A trama, segundo ele, trabalha dentro de uma superficialidade que faz com que o público entenda mensagens de fácil compreensão. “Claro, a novela não inova em nada, é tudo repetido. Mas Maria da Paz inova por ter esse desapego com o dinheiro e pelos relacionamentos que tem —e muita gente acha isso inverossímil, porque não faz parte do que está acostumado a ver”.

Alencar aproveita para questionar as "coisas sem sentido" que acontecem no próprio dia a dia. “Quantas situações que pareciam inverossímeis não estamos vendo em nosso cotidiano social? O ato de fabular pressupõe quebra de padrões, paradigmas, recriação da realidade, do noticiário; caso contrário estaríamos todos prisioneiros da realidade, crua e nua”. 

PROPAGANDAS

Cenas de novelas que costumam render mais comentários nas redes sociais são as que contêm algum tipo de propaganda –como uma marca de carro ou celular que acaba “escapando” entre uma passagem e outra. Mais recentemente, pipocou nas redes a referência ao serviço de entrega de comidas iFood.

Para Mayer, o artifício é válido. “A novela reflete o nosso cotidiano. Se eu tenho que sacar dinheiro, por que não ir a um banco? Eu também uso carro, celular… Aquilo faz parte do dia a dia. Vivi Guedes é uma digital influencer, é muito natural que uma marca a patrocine”, diz. “Isso de fato não atrapalha em nada a trama, só fortalece, ainda mais por ser um produto de massa”.

Em sua opinião, o público que mais julga a trama é aquele que não assiste à novela diariamente e a acompanha majoritariamente pelas redes sociais. “É o público cativo, que assiste à novela todos os dias, que dá audiência. Não quem colhe uma informação nas redes sociais, onde é muito mais fácil falar mal do que bem.”
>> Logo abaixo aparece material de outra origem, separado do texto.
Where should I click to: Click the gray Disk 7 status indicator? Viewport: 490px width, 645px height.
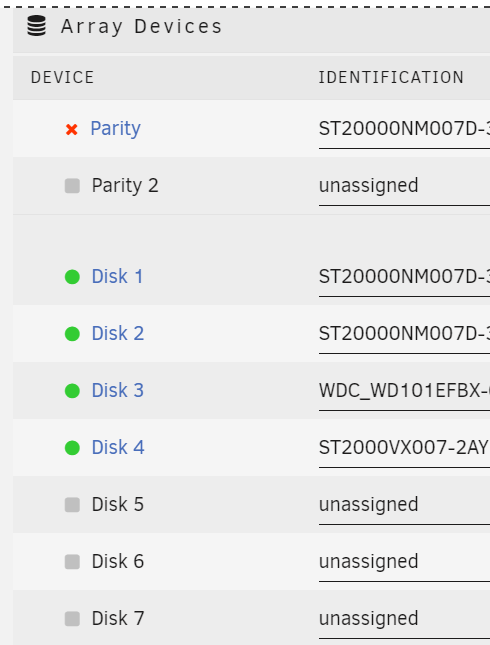pyautogui.click(x=72, y=619)
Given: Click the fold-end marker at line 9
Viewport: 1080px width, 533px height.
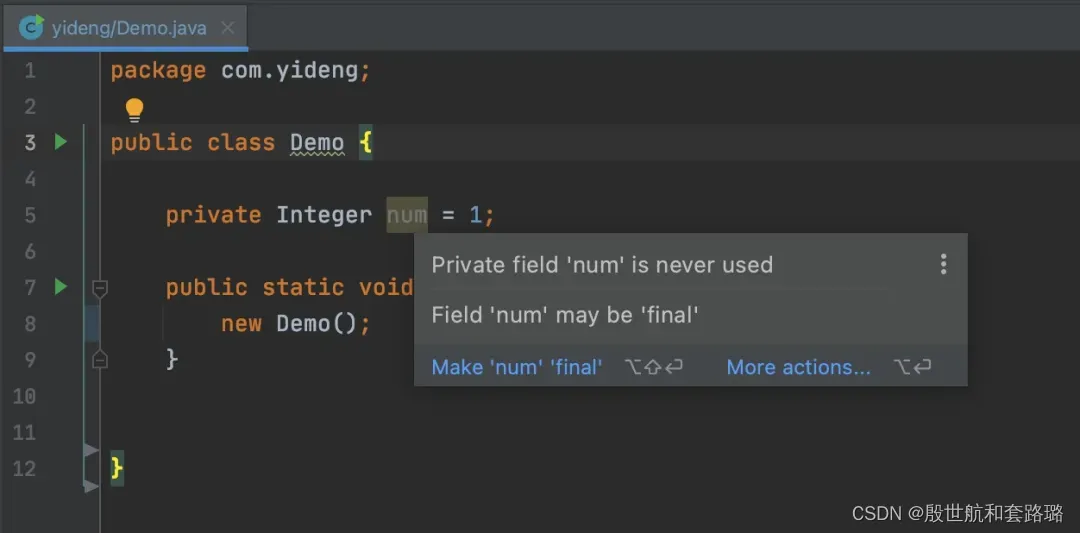Looking at the screenshot, I should click(99, 359).
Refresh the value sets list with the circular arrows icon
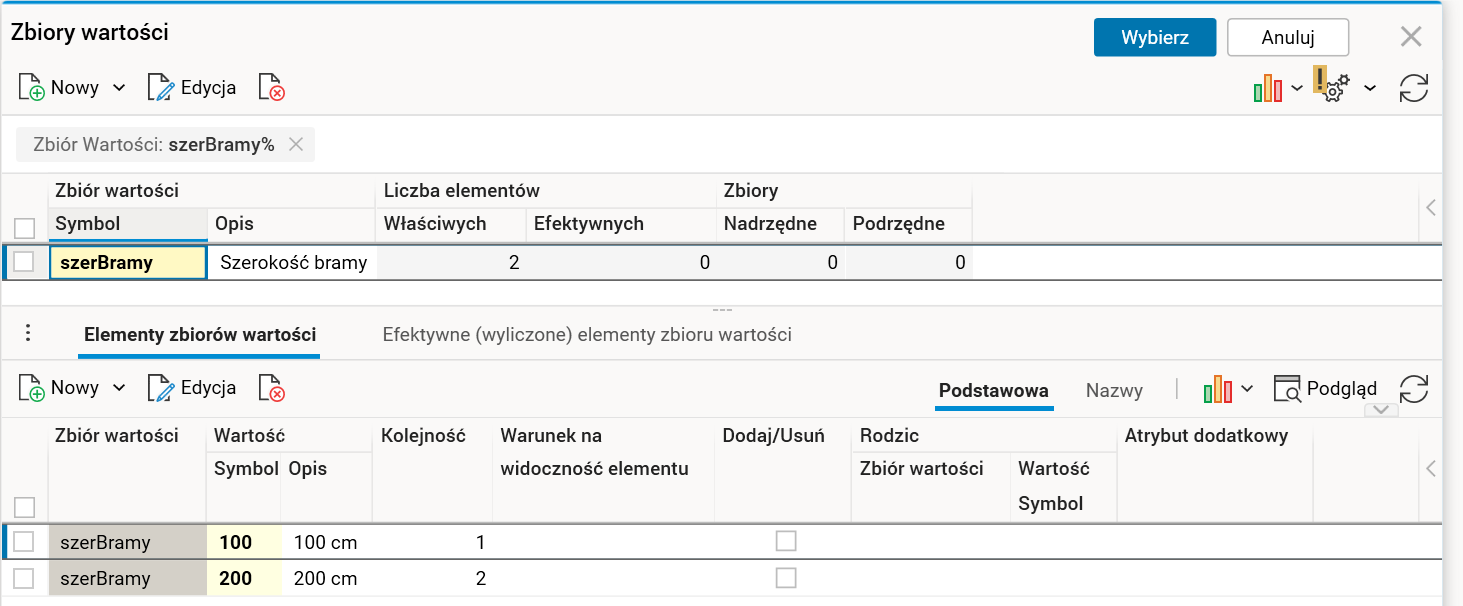 click(1414, 87)

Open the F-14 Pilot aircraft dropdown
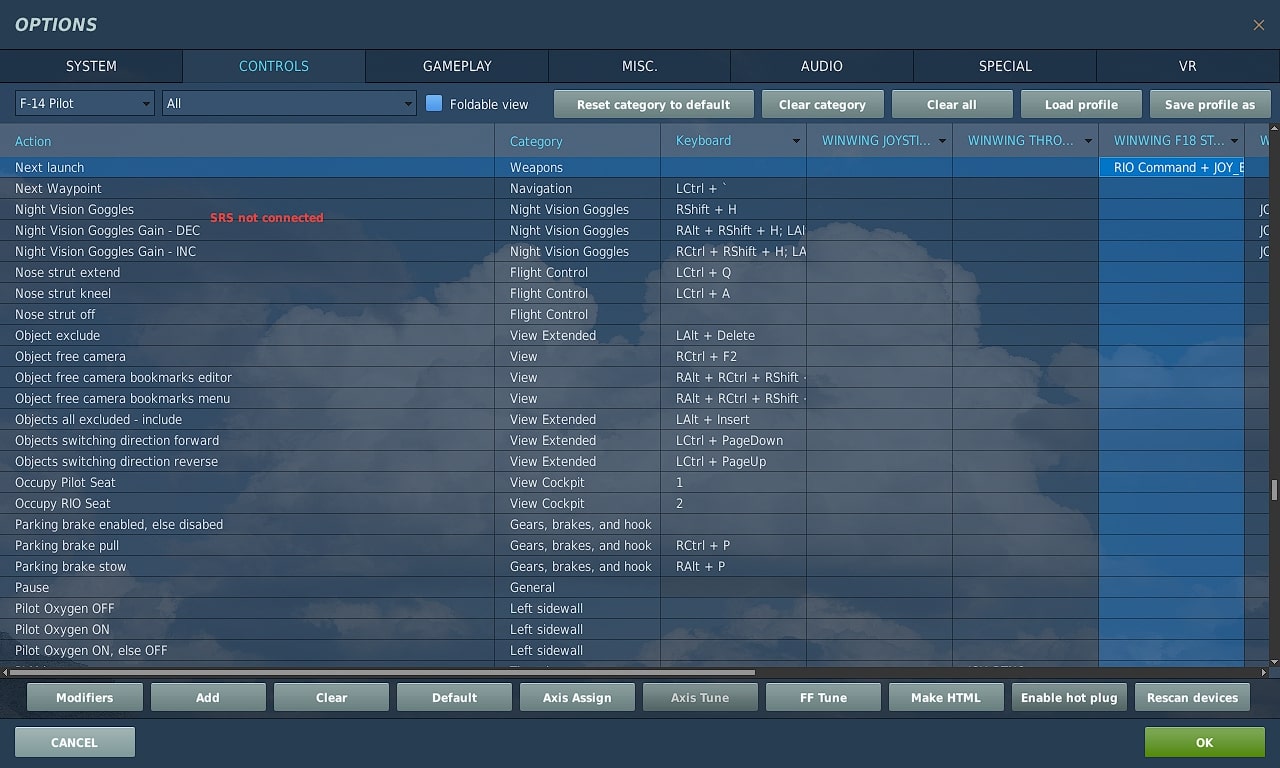(84, 104)
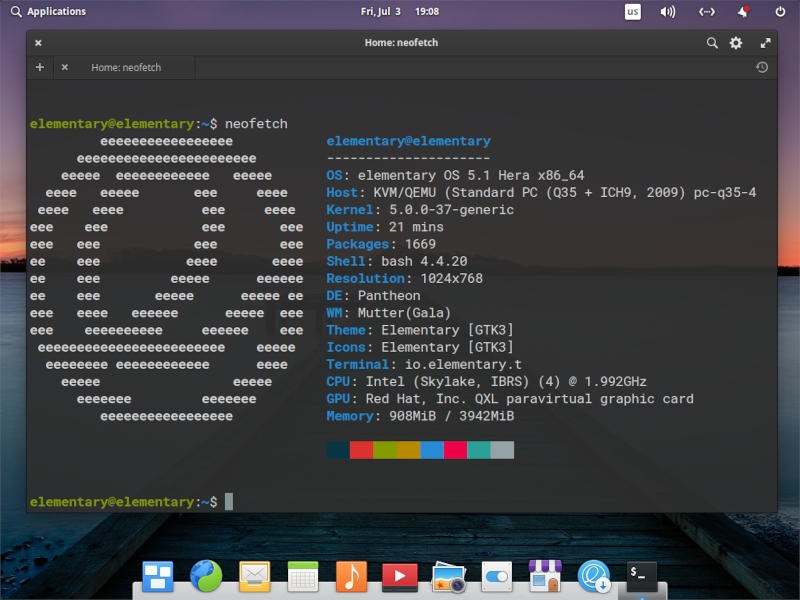Open the Videos app in the dock
Screen dimensions: 800x600
click(x=400, y=577)
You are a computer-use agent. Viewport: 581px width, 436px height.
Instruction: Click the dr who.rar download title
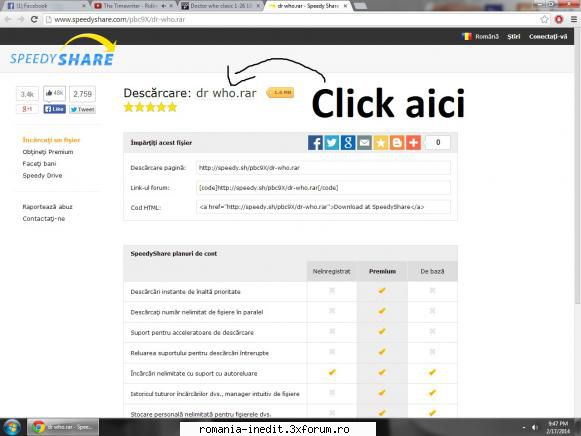coord(226,93)
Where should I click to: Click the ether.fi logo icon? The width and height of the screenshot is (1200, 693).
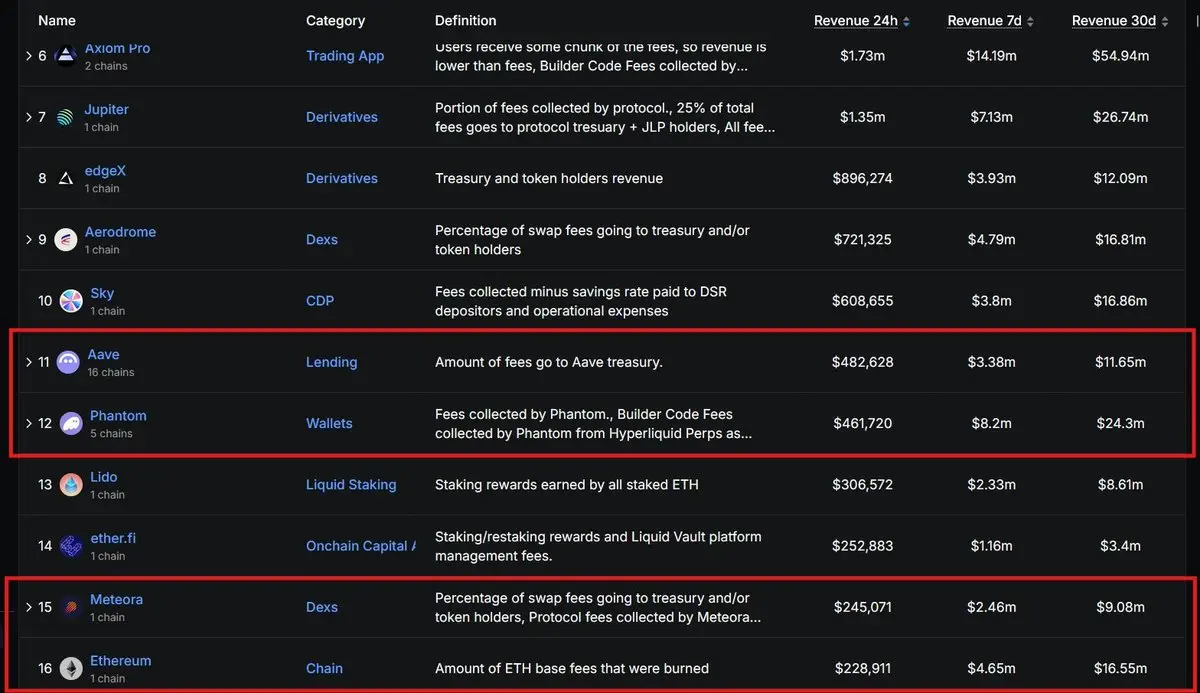(71, 546)
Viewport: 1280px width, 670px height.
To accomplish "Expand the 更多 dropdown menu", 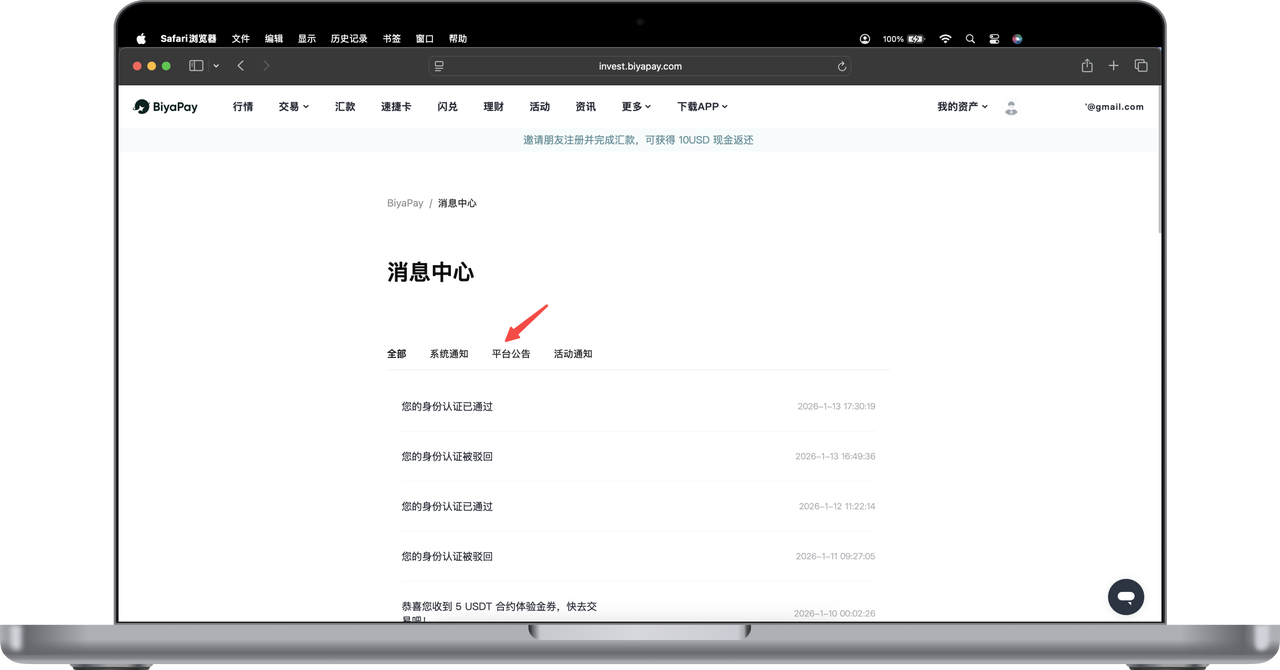I will [x=636, y=107].
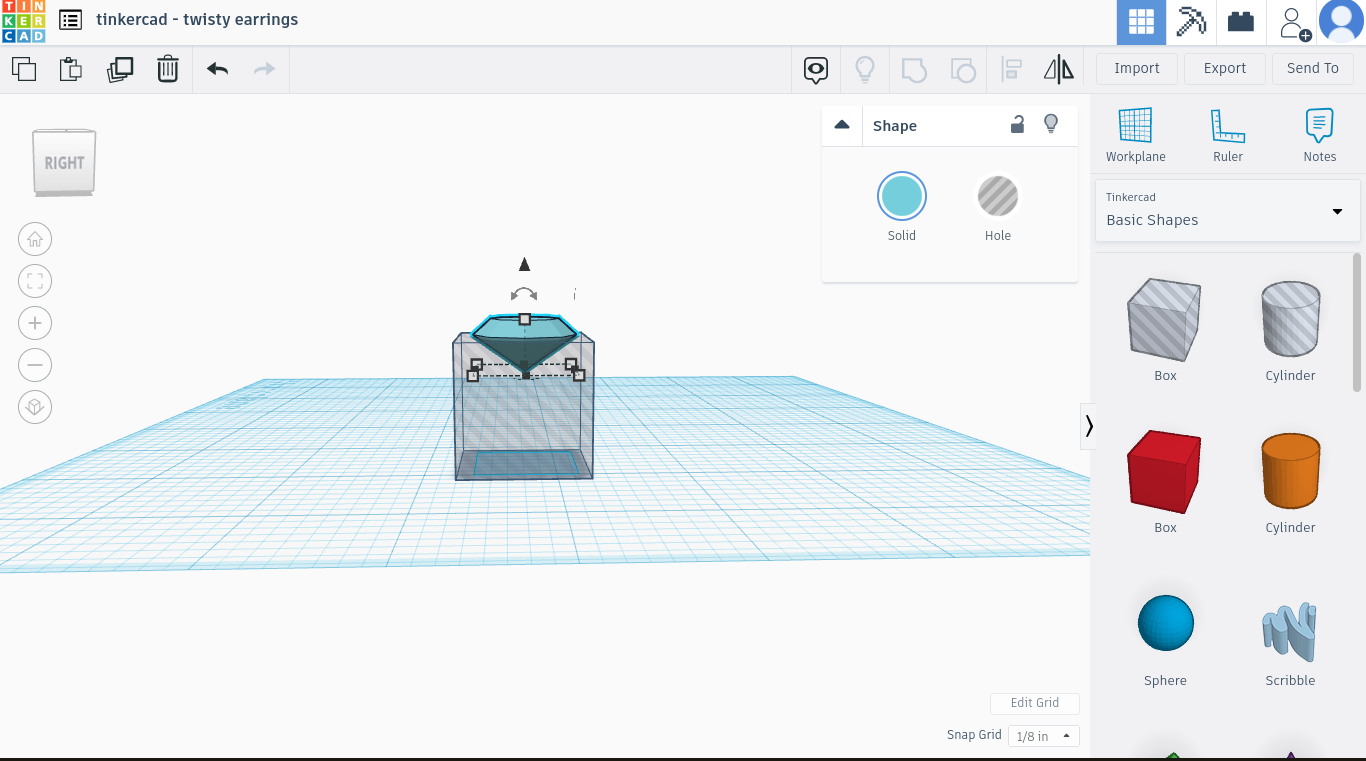Click the mirror/flip icon in the toolbar
Image resolution: width=1366 pixels, height=761 pixels.
tap(1058, 69)
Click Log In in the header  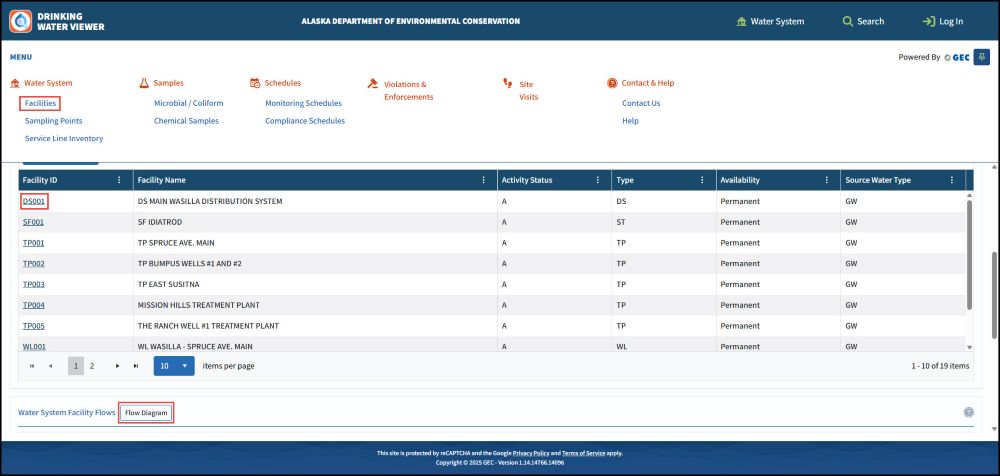click(x=942, y=21)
A soma de fatores —a simplicidade, as mensagens e o engajamento online— são receita para que a novela se garanta como um fenômeno de audiência. “Ela está se mantendo em uma média de quase 45 pontos de audiência, mesmo com tudo isso. Está atendendo a sua proposta. Com todas essas falhas, fortalece o gênero. Ela gera lucro para a empresa, gera comentários nas redes sociais, chega a questionar diálogos... Só por isso, ela já está contribuindo”.